Starting at the line that contains "Viewport: 757px width, 430px" and ending after the line that contains "click(812, 762)", copy the data with "Open" replaced by "Expand" and everything else left unchanged.

*DATA SHOWN:*
------------

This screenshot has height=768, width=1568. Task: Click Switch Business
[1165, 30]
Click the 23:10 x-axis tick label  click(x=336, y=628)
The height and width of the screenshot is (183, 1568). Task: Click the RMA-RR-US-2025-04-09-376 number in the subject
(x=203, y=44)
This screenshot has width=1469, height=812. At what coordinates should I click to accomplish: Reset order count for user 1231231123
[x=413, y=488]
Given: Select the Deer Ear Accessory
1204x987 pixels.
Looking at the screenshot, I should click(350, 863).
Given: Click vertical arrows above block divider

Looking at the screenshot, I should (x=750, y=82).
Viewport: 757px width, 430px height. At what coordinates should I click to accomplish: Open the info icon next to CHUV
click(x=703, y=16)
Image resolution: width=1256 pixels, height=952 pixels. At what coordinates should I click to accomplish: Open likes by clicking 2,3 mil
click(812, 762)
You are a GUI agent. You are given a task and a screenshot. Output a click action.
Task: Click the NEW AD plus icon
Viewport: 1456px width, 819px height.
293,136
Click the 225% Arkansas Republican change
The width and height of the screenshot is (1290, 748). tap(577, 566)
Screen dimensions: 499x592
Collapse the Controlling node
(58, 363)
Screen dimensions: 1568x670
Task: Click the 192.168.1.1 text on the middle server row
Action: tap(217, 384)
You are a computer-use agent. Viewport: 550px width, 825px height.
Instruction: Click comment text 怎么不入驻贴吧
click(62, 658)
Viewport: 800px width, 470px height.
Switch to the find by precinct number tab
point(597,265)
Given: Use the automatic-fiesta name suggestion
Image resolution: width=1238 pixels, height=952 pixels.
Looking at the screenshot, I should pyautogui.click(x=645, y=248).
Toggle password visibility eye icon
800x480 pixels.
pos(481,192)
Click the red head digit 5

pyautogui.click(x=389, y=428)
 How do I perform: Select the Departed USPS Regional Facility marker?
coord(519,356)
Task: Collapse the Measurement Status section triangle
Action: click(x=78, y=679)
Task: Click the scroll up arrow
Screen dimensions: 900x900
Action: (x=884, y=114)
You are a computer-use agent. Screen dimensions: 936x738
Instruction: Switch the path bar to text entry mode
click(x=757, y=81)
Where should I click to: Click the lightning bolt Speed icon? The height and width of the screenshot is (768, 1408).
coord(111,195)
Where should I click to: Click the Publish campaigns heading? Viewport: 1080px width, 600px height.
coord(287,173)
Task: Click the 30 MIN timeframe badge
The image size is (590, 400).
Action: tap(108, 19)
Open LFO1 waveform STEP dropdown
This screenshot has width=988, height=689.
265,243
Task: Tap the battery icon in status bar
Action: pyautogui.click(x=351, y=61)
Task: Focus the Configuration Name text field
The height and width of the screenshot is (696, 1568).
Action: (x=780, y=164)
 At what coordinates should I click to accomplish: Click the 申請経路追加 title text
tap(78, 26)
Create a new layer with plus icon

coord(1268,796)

------------

*FULL ANSWER:*
Viewport: 757px width, 430px height. At what coordinates should I click to accomplish: Expand the info icon next to CHUV
click(x=703, y=16)
Image resolution: width=1256 pixels, height=952 pixels. At what coordinates should I click to accomplish: Expand likes by clicking 2,3 mil
click(812, 762)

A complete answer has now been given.